[Material shown Boundary: Start]

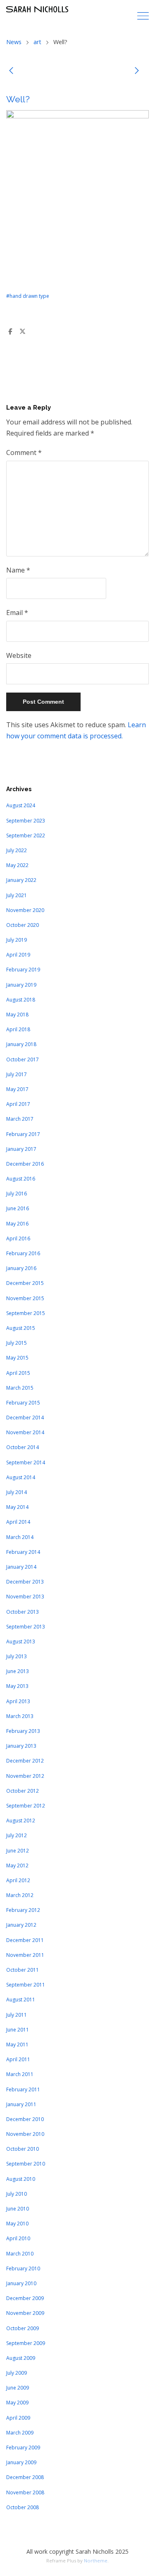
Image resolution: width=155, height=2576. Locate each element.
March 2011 (19, 2074)
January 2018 (21, 1044)
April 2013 (18, 1701)
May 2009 (17, 2402)
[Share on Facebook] (10, 331)
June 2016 (17, 1208)
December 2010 (25, 2119)
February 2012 (23, 1910)
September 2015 (25, 1313)
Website (18, 655)
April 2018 (18, 1029)
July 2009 (16, 2372)
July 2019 (16, 939)
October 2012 (22, 1790)
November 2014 (25, 1432)
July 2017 (16, 1074)
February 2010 (23, 2268)
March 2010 (19, 2253)
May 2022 (17, 865)
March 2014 (19, 1537)
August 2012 (20, 1820)
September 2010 (25, 2163)
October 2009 (22, 2328)
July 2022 (16, 850)
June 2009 (17, 2387)
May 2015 (17, 1357)
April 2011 (18, 2059)
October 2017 (22, 1059)
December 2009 (25, 2298)
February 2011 (23, 2089)
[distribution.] (137, 71)
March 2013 (19, 1716)
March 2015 (19, 1387)
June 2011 (17, 2029)
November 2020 (25, 910)
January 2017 (21, 1148)
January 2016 (21, 1268)
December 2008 (25, 2477)
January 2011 (21, 2104)
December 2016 (25, 1163)
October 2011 (22, 1969)
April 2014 (18, 1521)
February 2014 (23, 1551)
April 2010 (18, 2238)
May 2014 (17, 1507)
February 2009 (23, 2447)
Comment (24, 452)
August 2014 (20, 1477)
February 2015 (23, 1402)
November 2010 (25, 2134)
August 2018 (20, 999)
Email (17, 612)
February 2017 (23, 1134)
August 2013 (20, 1641)
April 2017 (18, 1104)
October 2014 (22, 1447)
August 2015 (20, 1328)
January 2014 (21, 1566)
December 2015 (25, 1283)
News (13, 42)
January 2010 (21, 2283)
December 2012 (25, 1760)
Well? (18, 99)
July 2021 (16, 895)
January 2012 (21, 1924)
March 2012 (19, 1895)
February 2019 (23, 969)
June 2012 (17, 1850)
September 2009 (25, 2343)
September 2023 (25, 820)
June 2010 (17, 2208)
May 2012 (17, 1865)
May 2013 (17, 1686)
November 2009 (25, 2313)
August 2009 (20, 2358)
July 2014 (16, 1492)
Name (18, 570)
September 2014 (25, 1462)
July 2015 (16, 1342)
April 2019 (18, 954)
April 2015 (18, 1372)
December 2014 (25, 1417)
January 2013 (21, 1745)
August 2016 (20, 1178)
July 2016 (16, 1193)
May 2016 (17, 1223)
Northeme (95, 2560)
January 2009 (21, 2462)
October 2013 (22, 1611)
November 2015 (25, 1298)
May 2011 (17, 2044)
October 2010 (22, 2148)
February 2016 (23, 1253)
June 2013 (17, 1671)
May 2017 (17, 1089)
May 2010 (17, 2223)
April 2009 (18, 2417)
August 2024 (20, 805)
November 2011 (25, 1955)
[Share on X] (22, 331)
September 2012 (25, 1805)
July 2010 (16, 2193)
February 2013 (23, 1731)
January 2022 (21, 880)
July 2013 (16, 1656)
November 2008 (25, 2492)
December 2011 (25, 1940)
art (37, 42)
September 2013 (25, 1626)
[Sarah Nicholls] (37, 9)
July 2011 (16, 2014)
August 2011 (20, 1999)
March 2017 (19, 1118)
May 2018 (17, 1014)
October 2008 (22, 2507)
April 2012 (18, 1880)
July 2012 (16, 1835)
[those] (11, 71)
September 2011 (25, 1984)
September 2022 (25, 835)
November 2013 (25, 1596)
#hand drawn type (27, 295)
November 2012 (25, 1775)
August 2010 (20, 2178)
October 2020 (22, 925)
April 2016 (18, 1238)
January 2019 (21, 984)
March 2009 (19, 2432)
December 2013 (25, 1581)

[Material shown Boundary: End]

→ Exercise instructions
Copy out exactly the lines running from the line with "June 2012 (17, 1850)" to the end of the records, inclusive.

→ Response below
June 2012 (17, 1850)
September 2009 (25, 2343)
September 2023 (25, 820)
June 2010 (17, 2208)
May 2012 (17, 1865)
May 2013 (17, 1686)
November 2009 (25, 2313)
August 2009 (20, 2358)
July 2014 (16, 1492)
Name (18, 570)
September 2014 (25, 1462)
July 2015 (16, 1342)
April 2019 (18, 954)
April 2015 (18, 1372)
December 2014 (25, 1417)
January 2013 (21, 1745)
August 2016 (20, 1178)
July 2016 (16, 1193)
May 2016 (17, 1223)
Northeme (95, 2560)
January 2009 (21, 2462)
October 2013 (22, 1611)
November 2015 (25, 1298)
May 2011 (17, 2044)
October 2010 (22, 2148)
February 2016 (23, 1253)
June 2013 (17, 1671)
May 2017 (17, 1089)
May 2010 (17, 2223)
April 2009 (18, 2417)
August 2024 (20, 805)
November 2011 (25, 1955)
[Share on X] (22, 331)
September 2012 (25, 1805)
July 2010 (16, 2193)
February 2013 (23, 1731)
January 2022 (21, 880)
July 2013 (16, 1656)
November 2008 (25, 2492)
December 2011 (25, 1940)
art (37, 42)
September 2013 (25, 1626)
[Sarah Nicholls] (37, 9)
July 2011 (16, 2014)
August 2011 (20, 1999)
March 2017 (19, 1118)
May 2018 (17, 1014)
October 2008 (22, 2507)
April 2012 (18, 1880)
July 2012 (16, 1835)
[those] (11, 71)
September 2011 (25, 1984)
September 2022 (25, 835)
November 2013 (25, 1596)
#hand drawn type (27, 295)
November 2012 (25, 1775)
August 2010 (20, 2178)
October 2020 (22, 925)
April 2016 (18, 1238)
January 2019 (21, 984)
March 2009 (19, 2432)
December 2013 (25, 1581)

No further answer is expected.